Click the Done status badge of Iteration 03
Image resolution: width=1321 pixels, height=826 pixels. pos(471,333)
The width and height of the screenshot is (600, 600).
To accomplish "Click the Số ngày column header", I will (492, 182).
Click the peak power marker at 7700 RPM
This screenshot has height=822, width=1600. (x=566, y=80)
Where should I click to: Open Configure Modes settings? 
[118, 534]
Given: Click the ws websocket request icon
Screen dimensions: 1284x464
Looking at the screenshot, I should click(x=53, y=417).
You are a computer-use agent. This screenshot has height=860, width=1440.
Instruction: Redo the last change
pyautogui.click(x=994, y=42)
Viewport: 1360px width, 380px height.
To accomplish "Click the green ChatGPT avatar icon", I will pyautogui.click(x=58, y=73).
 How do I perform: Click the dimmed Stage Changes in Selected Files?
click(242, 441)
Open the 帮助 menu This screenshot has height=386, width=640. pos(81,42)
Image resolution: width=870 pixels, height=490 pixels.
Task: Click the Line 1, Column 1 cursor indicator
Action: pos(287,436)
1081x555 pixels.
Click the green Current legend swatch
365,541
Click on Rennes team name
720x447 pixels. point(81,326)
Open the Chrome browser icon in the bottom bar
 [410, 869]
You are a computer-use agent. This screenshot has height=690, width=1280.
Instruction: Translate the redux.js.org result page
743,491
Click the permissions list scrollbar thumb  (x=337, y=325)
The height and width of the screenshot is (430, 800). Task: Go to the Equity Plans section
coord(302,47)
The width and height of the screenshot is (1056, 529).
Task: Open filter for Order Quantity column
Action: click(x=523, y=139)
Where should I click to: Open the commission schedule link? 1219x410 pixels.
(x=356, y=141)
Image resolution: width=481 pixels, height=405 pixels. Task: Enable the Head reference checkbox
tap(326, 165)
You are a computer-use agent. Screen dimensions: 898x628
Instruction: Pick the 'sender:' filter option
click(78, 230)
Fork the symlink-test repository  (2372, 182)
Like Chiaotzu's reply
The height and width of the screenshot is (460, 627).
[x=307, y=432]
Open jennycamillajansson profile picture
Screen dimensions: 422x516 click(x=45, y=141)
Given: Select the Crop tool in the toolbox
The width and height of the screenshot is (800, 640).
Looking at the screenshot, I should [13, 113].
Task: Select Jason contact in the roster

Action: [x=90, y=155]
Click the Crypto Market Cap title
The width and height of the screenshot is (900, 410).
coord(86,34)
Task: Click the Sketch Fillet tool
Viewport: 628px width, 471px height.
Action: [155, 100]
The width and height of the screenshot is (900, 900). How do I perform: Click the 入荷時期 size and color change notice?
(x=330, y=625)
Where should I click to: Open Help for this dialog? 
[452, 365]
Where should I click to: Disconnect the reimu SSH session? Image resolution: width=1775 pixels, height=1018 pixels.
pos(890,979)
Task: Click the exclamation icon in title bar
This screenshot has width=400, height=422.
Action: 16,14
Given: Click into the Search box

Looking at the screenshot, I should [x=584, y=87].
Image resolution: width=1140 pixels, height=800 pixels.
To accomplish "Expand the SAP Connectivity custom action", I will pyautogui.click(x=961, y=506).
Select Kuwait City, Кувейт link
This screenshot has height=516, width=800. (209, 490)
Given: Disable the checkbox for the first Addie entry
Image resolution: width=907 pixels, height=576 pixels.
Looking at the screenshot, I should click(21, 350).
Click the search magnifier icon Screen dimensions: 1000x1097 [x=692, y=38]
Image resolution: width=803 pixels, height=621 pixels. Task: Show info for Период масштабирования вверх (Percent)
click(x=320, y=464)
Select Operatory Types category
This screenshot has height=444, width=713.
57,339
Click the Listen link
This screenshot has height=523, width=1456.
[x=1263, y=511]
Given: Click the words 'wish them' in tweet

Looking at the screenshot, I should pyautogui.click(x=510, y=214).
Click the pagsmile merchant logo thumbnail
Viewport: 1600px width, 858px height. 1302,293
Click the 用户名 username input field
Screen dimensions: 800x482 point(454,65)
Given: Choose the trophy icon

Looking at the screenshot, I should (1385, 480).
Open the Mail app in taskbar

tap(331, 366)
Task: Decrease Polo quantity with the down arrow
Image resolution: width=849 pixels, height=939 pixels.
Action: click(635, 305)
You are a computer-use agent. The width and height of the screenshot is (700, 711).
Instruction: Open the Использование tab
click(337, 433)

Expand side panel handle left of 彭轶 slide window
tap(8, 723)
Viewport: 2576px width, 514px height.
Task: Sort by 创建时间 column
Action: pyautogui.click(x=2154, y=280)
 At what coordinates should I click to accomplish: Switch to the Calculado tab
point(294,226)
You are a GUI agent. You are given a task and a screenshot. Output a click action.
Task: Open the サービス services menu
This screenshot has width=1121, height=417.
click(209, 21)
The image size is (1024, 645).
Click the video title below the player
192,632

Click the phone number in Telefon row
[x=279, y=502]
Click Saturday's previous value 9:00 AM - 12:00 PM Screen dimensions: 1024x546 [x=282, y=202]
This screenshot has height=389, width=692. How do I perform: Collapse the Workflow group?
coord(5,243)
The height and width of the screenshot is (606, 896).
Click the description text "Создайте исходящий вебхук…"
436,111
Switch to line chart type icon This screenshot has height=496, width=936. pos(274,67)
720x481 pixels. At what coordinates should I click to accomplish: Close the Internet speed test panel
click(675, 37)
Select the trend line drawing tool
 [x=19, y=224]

About this task: Filter the material above down to the lines that hold the word "agent".

Exercise result:
You are a computer-use agent. This screenshot has height=860, width=1440.
You are a computer-use agent. This screenshot has height=690, width=1280.
You are a computer-use agent. Screen dimensions: 898x628
You are a computer-use agent. The width and height of the screenshot is (700, 711).
You are a GUI agent. You are given a task and a screenshot. Output a click action.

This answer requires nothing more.